TW: I realized, on stage some nights, that almost all the songs we’re singing — except the ones Larry wrote — are the ones from Tennessee. Larry was in New York, going to hear all these world famous artists, these rock ‘n’ roll artists and bluegrass artists passing through New York City. He had a friend who was getting him into the Fillmore East when he was 12. I’m so jealous! I’ll joke; I’ll say, “We weren’t getting that. They weren’t coming through the cotton patch.” But we were getting the music from the dirt, I like to think.
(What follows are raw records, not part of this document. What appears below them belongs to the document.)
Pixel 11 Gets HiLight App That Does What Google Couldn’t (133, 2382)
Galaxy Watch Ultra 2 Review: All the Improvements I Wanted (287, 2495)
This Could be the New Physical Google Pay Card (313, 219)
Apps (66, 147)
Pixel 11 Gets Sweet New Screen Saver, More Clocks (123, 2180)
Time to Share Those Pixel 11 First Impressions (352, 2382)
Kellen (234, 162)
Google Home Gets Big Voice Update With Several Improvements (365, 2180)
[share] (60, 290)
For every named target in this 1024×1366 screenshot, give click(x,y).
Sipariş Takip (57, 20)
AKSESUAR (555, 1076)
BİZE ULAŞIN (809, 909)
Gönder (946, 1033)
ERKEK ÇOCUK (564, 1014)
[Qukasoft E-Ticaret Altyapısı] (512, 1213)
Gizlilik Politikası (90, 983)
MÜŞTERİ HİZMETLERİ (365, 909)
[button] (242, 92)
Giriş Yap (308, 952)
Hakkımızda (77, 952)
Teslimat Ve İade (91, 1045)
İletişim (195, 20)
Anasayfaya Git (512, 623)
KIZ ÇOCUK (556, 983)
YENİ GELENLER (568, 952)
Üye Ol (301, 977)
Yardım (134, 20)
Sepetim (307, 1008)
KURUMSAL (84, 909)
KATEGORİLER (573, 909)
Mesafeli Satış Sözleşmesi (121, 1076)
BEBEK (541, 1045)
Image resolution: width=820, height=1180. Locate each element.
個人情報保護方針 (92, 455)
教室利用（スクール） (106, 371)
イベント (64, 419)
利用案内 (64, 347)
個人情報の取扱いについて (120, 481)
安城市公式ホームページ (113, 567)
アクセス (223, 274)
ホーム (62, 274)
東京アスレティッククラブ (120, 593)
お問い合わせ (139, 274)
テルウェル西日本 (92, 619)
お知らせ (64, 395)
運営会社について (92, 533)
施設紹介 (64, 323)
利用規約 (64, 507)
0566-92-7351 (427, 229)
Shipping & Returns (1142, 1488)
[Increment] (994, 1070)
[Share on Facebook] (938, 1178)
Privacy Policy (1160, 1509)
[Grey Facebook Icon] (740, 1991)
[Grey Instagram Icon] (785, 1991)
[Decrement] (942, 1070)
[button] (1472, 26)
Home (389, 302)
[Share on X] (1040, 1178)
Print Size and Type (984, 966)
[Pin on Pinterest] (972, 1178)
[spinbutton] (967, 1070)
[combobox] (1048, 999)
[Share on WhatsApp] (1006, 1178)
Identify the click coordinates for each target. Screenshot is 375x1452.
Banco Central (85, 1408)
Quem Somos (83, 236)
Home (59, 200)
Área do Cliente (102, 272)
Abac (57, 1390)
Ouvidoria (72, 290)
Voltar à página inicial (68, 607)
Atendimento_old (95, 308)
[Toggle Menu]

The people that Larry was hearing in New York, they were recirculating our music back to us. We’re technically in the Delta, where I’m from. We’re on the edge of it, so it’s kind of inevitable that Larry and I … I felt like the dirt met the city. His sensibility is from down there, too, obviously. He spent a couple of years down in Jackson, Mississippi, which is the only reason I thought it was okay to marry him. If he hadn’t spent that time, the cultural divide would’ve been too big.
It all feeds into the title: Contraband Love.
LC: Yeah. And what Teresa’s saying about the groups I was seeing in New York — Jefferson Airplane and Grateful Dead and Cream and Jimi Hendrix — all these bands, they had mixed with the cutting edge of rock ‘n’ roll in those days. But beneath that, rock ‘n’ roll did grow out of the South. It came out of all those influences: the country music, the gospel music, the bluegrass music, the old-time music, and the blues of the South. And I was always attracted to the distillation of rock ‘n’ roll. When I was growing up and I would hear someone like Doc Watson and Bill Monroe or Robert Johnson or Muddy Waters, that stuff would ring a bell in me even more than the rock ‘n’ roll I was seeing constantly.
TW: It was like the roots. And the bluegrass, too. Where I was located, we had the blues. We were getting the music coming up from Muscle Shoals. I’m right in the middle of all of that. We’d come in from the fields on Saturday, and we’d listen to Lester Flatt and Earl Scruggs — they had their Saturday evening show. And then daddy was playing this stuff in the living room after supper, and that’s how I learned. I wouldn’t even have to go to school: I’m doing what I learned at my parents’ feet.